Elexacaftor/Tezacaftor/Ivacaftor Population Pharmacokinetics in Pediatric Patients With Cystic Fibrosis

Abstract

Elexacaftor/tezacaftor/ivacaftor (ETI) significantly improves treatment outcomes for people with cystic fibrosis (pwCF) with at least one F508del allele. In 2023, the Food and Drug Administration approved ETI for children with CF aged 2–5 years. However, real-world pharmacokinetic-pharmacodynamic data for ETI in pediatric and adult populations are still limited. This study aimed to characterize the population PK of ETI in children with CF (chCF) and evaluate current dosing recommendations. Population PK modeling was conducted using Monolix software on 150 ETI concentrations obtained from therapeutic drug (TDM) monitoring in 96 children with CF aged 2–18 years, as part of the MODUL-CF study.

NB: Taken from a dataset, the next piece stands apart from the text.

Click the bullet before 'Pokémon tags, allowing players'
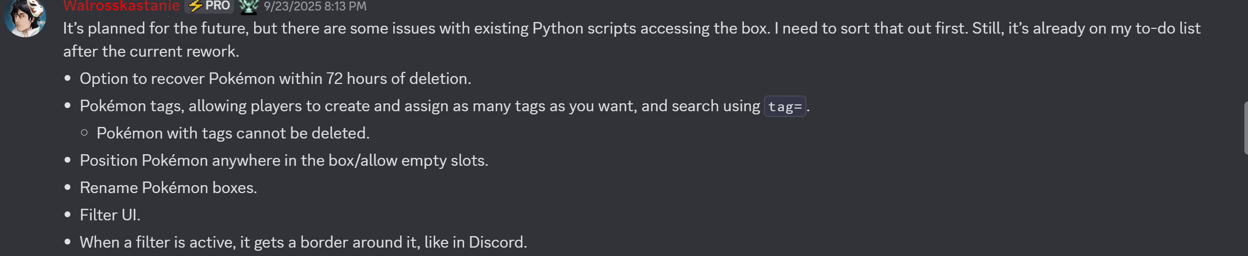 coord(68,106)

Area under the curve was derived from individual Bayesian pharmacokinetic estimates. A one-compartment model with a lag time, first-order absorption, and elimination best described the PK of elexacaftor/ivacaftor, while the PK of tezacaftor followed a one-compartment model with first-order absorption and elimination. A large between-subject variability was observed. The effect of body weight was significant on apparent clearance and volume of distribution parameters using allometric scaling. Children weighing 30–40 kg who received the adult-recommended dose showed higher drug exposure compared to adults with cystic fibrosis. This is the first study to describe the population pharmacokinetics of ETI in chCF aged 2–18 years, revealing high between-subject variability for all three drugs. In this context, TDM is likely essential for managing ETI exposure levels and guiding dosing adjustments. The appropriateness of current dosing recommendations for children under 12 years old weighing 30–40 kg remains to be clarified.